Directions for this task -
Format the rows below as a JSON array of strings, one string per line, skipping blank lines. Omit the pictures.
☆ ☆ ☆ ☆ ☆ ☆ ☆
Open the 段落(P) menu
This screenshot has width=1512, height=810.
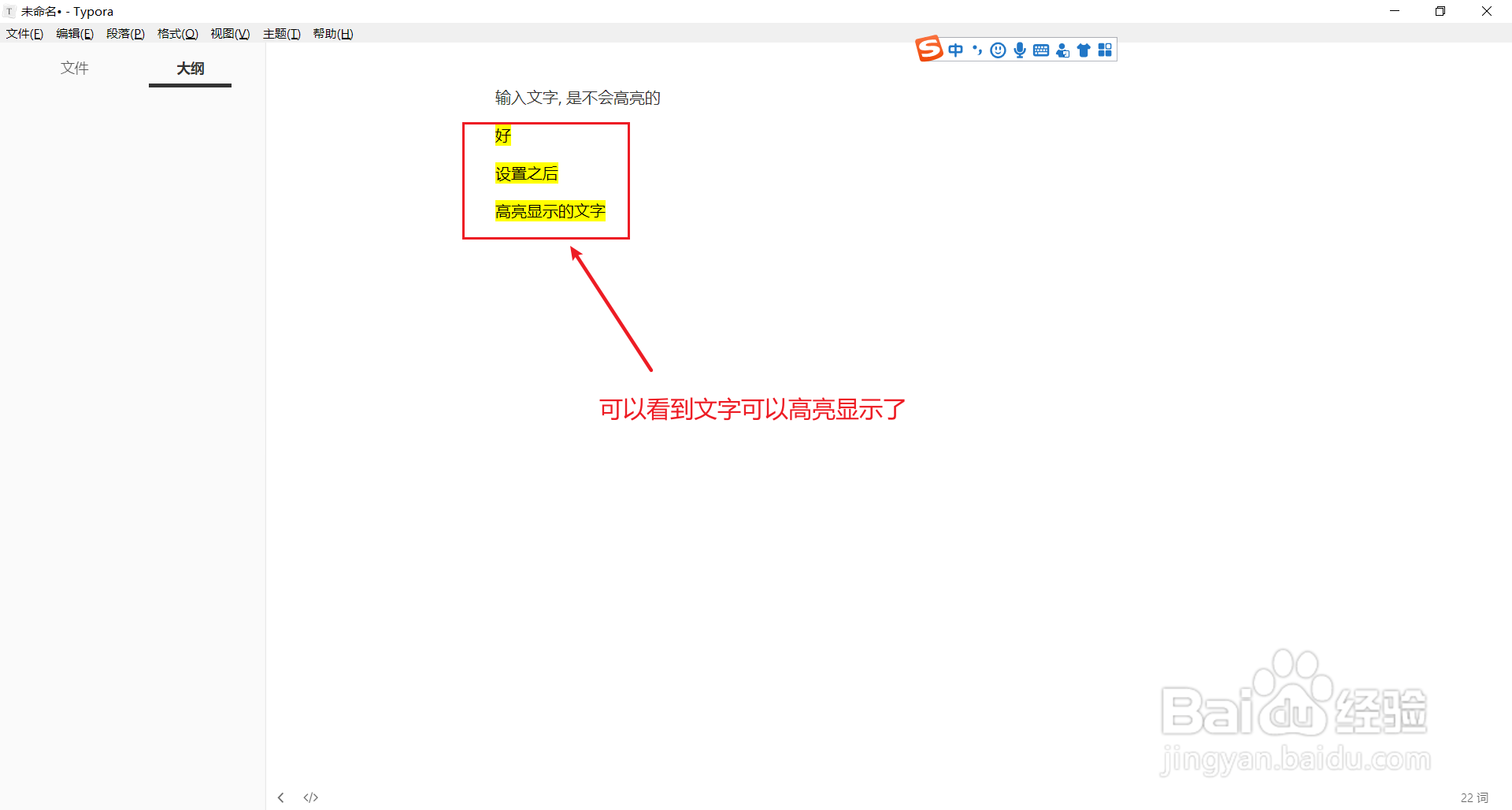[125, 33]
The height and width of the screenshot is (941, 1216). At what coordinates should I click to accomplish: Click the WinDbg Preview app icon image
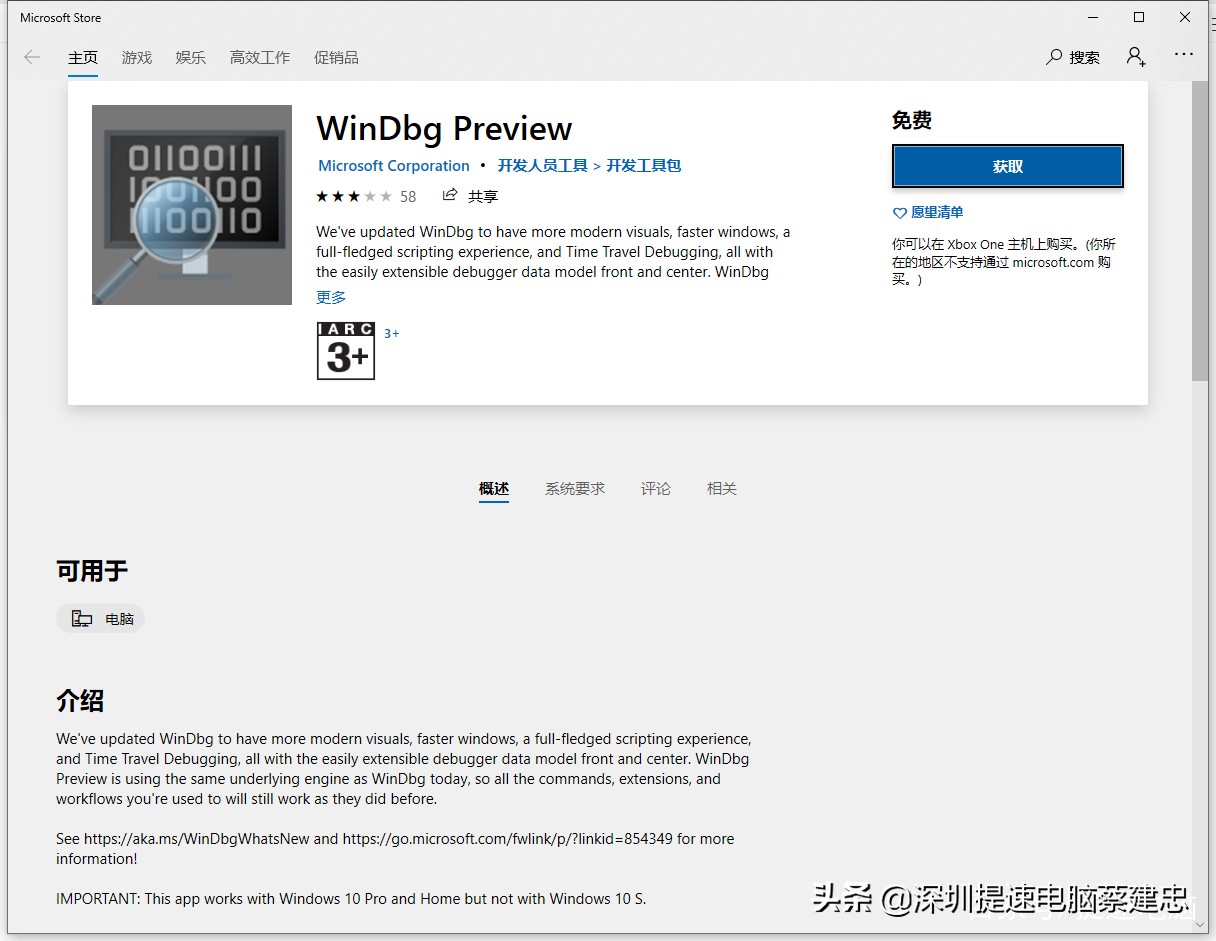[x=191, y=204]
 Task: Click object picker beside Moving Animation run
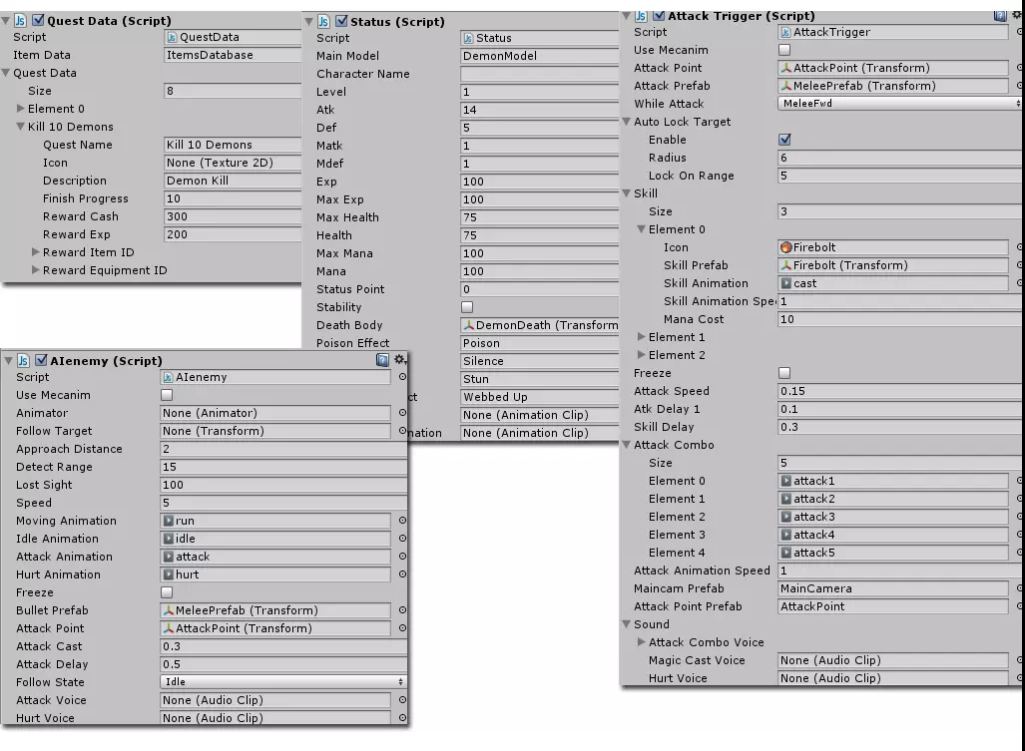pyautogui.click(x=402, y=520)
☆ ☆ ☆ ☆ ☆ ☆ ☆
Written reply -
[
  "Open the 段落(P) menu",
  "This screenshot has width=1512, height=810.",
  "[125, 33]",
  "The height and width of the screenshot is (941, 1216). At what coordinates should I click to accomplish: Click the WinDbg Preview app icon image",
  "[x=191, y=204]",
  " Task: Click object picker beside Moving Animation run",
  "pyautogui.click(x=402, y=520)"
]